Dei due personaggi ha messo a punto il grande peso politico nella conclusione degli accordi, su cui una lucidissima introduzione è stata pronunciata dalla professoressa Paola Casana , partendo dai prodromi individuabili nella pace di Parigi del ’56, dopo la guerra di Crimea, e insistendo sul principio di nazionalità, humus adatto alla formazione del Regno d’Italia.
Il Presidente Vittorio Cardinali ha ripreso dei testi di Montanelli, il quale sostenne che i Mille avessero mandato a monte i progetti di Plombières.
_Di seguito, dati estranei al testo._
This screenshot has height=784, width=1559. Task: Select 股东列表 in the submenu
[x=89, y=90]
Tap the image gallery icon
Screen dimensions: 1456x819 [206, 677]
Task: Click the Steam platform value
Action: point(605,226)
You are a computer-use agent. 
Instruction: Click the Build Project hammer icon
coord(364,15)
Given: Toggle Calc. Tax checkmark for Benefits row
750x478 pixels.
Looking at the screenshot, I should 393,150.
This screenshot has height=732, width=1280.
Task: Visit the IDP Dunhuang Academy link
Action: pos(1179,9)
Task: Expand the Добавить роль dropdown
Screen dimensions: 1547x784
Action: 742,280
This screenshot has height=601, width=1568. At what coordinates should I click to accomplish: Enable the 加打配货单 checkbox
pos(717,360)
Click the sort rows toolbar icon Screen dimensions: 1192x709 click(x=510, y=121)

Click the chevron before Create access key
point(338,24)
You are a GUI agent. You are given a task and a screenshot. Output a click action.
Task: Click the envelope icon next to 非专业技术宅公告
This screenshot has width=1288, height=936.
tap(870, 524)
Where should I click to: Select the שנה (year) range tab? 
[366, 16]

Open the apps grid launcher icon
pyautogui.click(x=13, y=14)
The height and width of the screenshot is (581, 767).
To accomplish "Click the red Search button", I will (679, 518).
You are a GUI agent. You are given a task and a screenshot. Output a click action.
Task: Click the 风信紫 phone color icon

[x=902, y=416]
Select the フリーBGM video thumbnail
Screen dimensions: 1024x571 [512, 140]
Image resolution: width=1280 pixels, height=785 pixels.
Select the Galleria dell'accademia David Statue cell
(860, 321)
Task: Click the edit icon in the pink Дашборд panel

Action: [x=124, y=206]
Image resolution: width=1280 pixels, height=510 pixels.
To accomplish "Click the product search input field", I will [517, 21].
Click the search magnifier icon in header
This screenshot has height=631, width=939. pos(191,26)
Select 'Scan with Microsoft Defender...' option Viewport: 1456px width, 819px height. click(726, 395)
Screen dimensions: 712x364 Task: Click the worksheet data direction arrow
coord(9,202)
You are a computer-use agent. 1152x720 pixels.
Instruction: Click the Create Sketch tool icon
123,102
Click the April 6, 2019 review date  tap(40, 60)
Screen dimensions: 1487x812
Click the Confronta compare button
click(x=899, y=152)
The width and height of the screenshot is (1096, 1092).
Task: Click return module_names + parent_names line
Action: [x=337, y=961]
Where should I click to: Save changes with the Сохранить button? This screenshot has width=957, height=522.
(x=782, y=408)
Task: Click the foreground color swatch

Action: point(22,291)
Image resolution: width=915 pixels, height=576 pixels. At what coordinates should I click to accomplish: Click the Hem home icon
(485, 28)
Le sfaccettature del convegno sono state molte. Fiora di Centocroci ha messo l’accento sugli esuli e sulla formazione dei Cacciatori delle Alpi, che assegnò status regolare ai garibaldini reduci da tante imprese. Tutti gli aspetti di quegli anni sono stati sviscerati, da quelli del costume (Barbara Ronchi della Rocca) che ha insistito sul demi monde parigino, a Donatella Taverna che ha messo in luce la formazione parallela della Romania, a Francesco De Caria che ha ricordato la cronaca torinese di quegli anni e le dimissioni di Rattizzi successive all’incendio dell’Alfieri.